• **Task directions**:
Check every line of the data below for the word "computer". Copy the ones that have it.

• **Records from a data collection**:
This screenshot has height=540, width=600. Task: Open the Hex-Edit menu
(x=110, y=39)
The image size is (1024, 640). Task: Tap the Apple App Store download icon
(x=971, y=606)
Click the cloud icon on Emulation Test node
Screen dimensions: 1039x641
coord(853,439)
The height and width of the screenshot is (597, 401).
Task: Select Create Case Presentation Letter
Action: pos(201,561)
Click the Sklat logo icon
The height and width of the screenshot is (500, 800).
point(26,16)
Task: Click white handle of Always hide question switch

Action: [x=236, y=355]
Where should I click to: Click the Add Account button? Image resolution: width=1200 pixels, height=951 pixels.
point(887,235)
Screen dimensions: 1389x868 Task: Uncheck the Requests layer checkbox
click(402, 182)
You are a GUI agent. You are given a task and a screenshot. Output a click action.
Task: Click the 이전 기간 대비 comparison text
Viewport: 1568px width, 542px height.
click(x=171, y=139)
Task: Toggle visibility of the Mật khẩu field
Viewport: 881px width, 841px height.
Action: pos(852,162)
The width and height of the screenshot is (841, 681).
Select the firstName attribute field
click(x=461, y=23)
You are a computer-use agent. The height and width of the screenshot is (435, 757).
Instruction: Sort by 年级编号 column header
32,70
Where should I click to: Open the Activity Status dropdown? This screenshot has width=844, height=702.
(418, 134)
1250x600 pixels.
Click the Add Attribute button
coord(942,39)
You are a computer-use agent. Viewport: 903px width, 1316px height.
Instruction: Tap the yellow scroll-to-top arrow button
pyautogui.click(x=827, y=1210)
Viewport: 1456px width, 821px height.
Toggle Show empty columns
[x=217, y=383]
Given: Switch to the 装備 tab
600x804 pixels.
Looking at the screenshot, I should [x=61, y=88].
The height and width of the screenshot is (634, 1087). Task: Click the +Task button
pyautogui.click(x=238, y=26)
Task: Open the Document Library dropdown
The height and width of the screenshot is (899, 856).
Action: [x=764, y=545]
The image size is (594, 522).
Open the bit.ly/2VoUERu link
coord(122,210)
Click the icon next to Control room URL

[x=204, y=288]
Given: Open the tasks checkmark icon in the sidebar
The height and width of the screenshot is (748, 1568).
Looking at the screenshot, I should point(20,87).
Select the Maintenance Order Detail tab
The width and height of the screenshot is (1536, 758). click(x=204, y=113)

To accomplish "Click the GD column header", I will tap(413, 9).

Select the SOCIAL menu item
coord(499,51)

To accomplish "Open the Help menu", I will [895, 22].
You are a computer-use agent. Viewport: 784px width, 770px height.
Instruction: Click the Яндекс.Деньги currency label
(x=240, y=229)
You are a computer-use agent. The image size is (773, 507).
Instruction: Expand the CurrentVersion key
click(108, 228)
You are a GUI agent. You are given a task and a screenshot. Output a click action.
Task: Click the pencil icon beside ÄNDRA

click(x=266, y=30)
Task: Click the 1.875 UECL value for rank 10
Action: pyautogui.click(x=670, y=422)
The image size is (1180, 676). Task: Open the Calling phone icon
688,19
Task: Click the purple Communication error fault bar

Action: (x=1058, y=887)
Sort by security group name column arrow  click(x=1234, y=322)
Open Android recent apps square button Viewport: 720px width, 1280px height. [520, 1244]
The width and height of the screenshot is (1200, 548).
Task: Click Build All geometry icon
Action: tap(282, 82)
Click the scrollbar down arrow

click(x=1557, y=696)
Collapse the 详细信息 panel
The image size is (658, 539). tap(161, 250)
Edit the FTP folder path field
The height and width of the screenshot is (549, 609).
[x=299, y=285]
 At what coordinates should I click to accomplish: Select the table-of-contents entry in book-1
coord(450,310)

• **Expected output**:
You are a computer-use agent. The height and width of the screenshot is (435, 757).
You are a computer-use agent. Viewport: 903px width, 1316px height.
You are a computer-use agent. Viewport: 784px width, 770px height.
You are a computer-use agent. The image size is (773, 507).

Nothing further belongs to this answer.